&NOW TOP 5
EXCESSIVE JOY
Piss Lisas
Niina Pollari's presentation about Tytti Heikkinen was perfect in all ways: Niina is a beautiful and awesome person and it was intensely delightful to meet her; I would have paid as much as I did for the Lincoln Towncar that dragged my poor, poor body back to San Diego International for the photocopy of "Anal Sex Throughout the Ages" and the Pissis diagram. Action Books is releasing Niina's translation of Heikkinen's Fatty XL poems this coming year and how that is going to be among my favorite favorite books ever I cannot qualify/quantify - I would have to demonstrate and that would involve so many unsightly gestures. On this note I'm glad the heat/the uphill-both-ways quality of la Jolla prevented me from presenting too glamorized a version of myself at &Now. I think I came off like this (that is: alternately floored as if I'd been plugged three times, or adorably senile).
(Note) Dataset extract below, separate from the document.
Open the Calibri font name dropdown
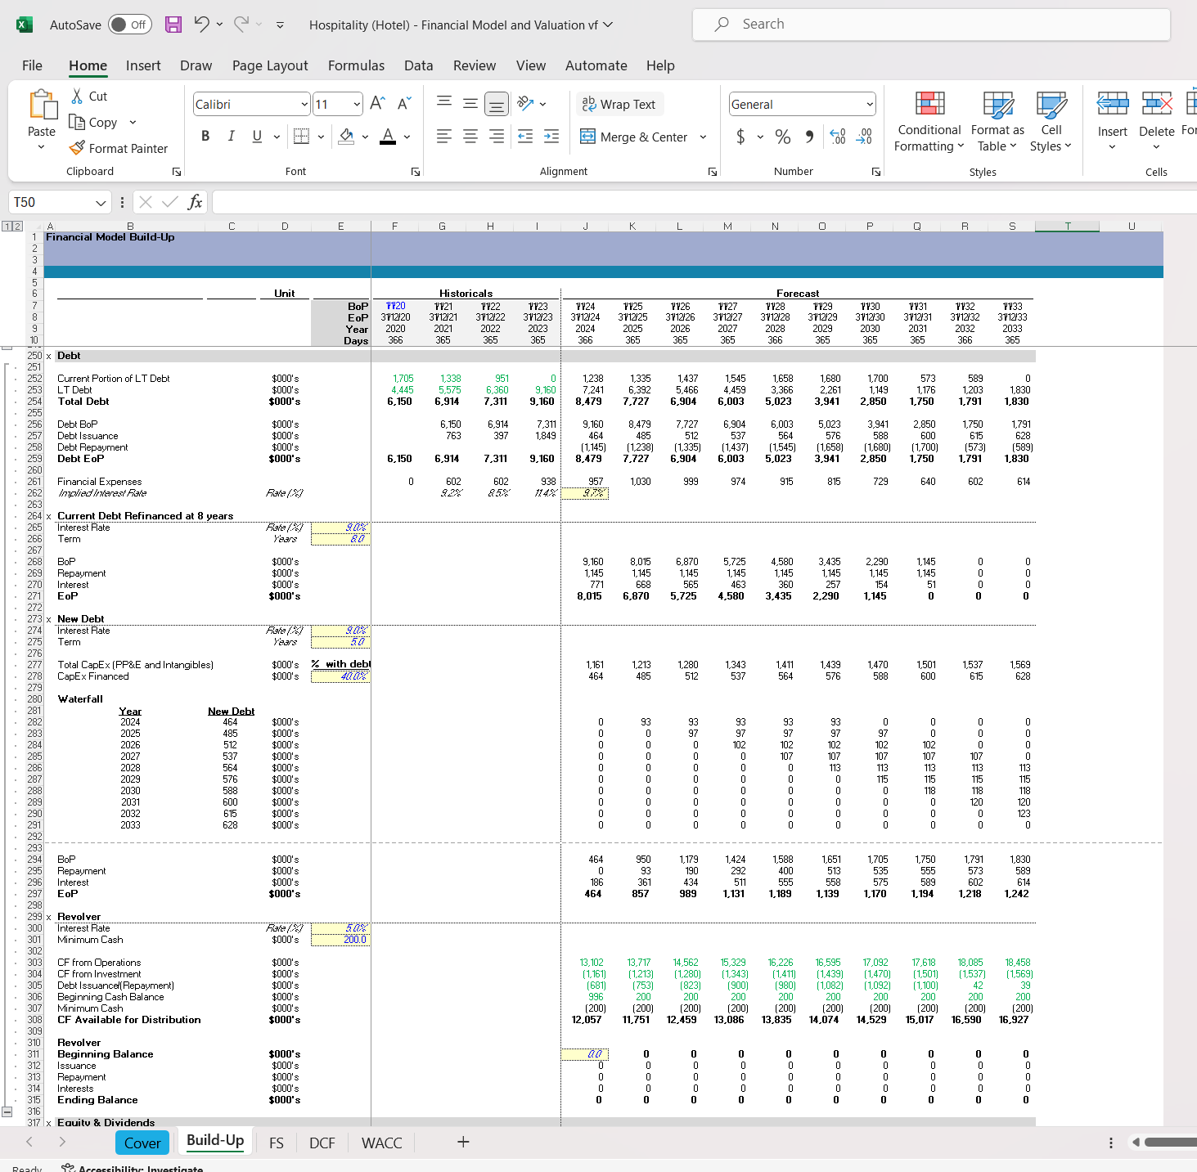Viewport: 1197px width, 1172px height. click(x=304, y=104)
OMGCaroleMasoCaroleMasoCaroleMasoOMG
I did not even mention this in my post about why I wanted to go to &Now but reading that Carole Maso was delivering the keynote address was the factor that pushed me over the edge into deciding to go. Her speech was on the first night. I arrived the night before and Kara and I got pho for dinner. The pho was huge, so I wanted to finish it for dinner the next night. After all the panels I was broken and sopping and dragged myself back to the hotel to finish my pho, even knowing how the walk back to campus would amplify how totally rancid I was. I did it. I found the ballroom where the speech was to be given and after the speech and her reading from Mother and Child that I was SO SO thrilled about and could have listened to her read from forever I got to speak to her and told her oh, I came all the way from Pennsylvania to see you here! Here being this once and a lifetime assemblage of brilliant and beautiful writers. But of course this elicited a giggle and knowing shake of the head and she went "oh Kari I live in Rhode Island" which was pretty great. ALSO it was not as if I was expecting that anyone would do this but I was so pleased (am so pleased) to be ready for the question "have you published anything?" with "YES I HAVE" which is better than "no...no..." with emphases on the ellipses. The one time I was asked was by Carole Maso. "Yes, I have a chapbook coming out from Dancing Girl," I said, and all at once she congratulated me and validated all my recent decisions (pho, working instead of going to school, the Man Ray monograph, etc, everything was cast in the glow of her).
People
Oh just everybody. Everybody! Amina Cain and Anna Joy Springer for writing rollicking books and putting &Now together with their bare hands. Roxanne Carter for the shred of Glamorous Freak footage and the incredible/sad story about her diaries magically turning into ramen. Tantra Bensko for being a cheerful and incredible roommate. Joanna Ruocco for the allusion to the Kari Festival (a real thing that happens in Norway) in her very gracious autograph. I swooned all over San Diego getting to see and sometimes speak to so many amazing writers who inspire and overwhelm me. I had the extreme privilege of talking to Amaranth Borsuk a tiny bit outside Atkinson Hall (everyone is fortunate not to have engaged in any more than a tiny bit of talk with me - I would have fallen asleep on them) and I told her that as soon as two years ago maybe I thought all writers were dead or - I don't know - Susan Orlean. Someone totally ensconced in a platinum swank job with an institutional affiliation and there was no visible struggle to me or small fervid ecstatic subculture as I was used to digging in music and art.
New Work
I missed the first panels the first two days being a wreck and needing coffee despite waking up dehydrated. But the last day I was not into that and took a cab to campus and I was so overjoyed that I did because current grad students at Brown were giving a tiny, intimate reading. I was really really hoping to see brand new people (to me) reading brand new work and it was not loud and I was just waking up and it was perfect beyond hyperbole. Especially Mary Wilson's poem made out of Nicki Minaj lyrics.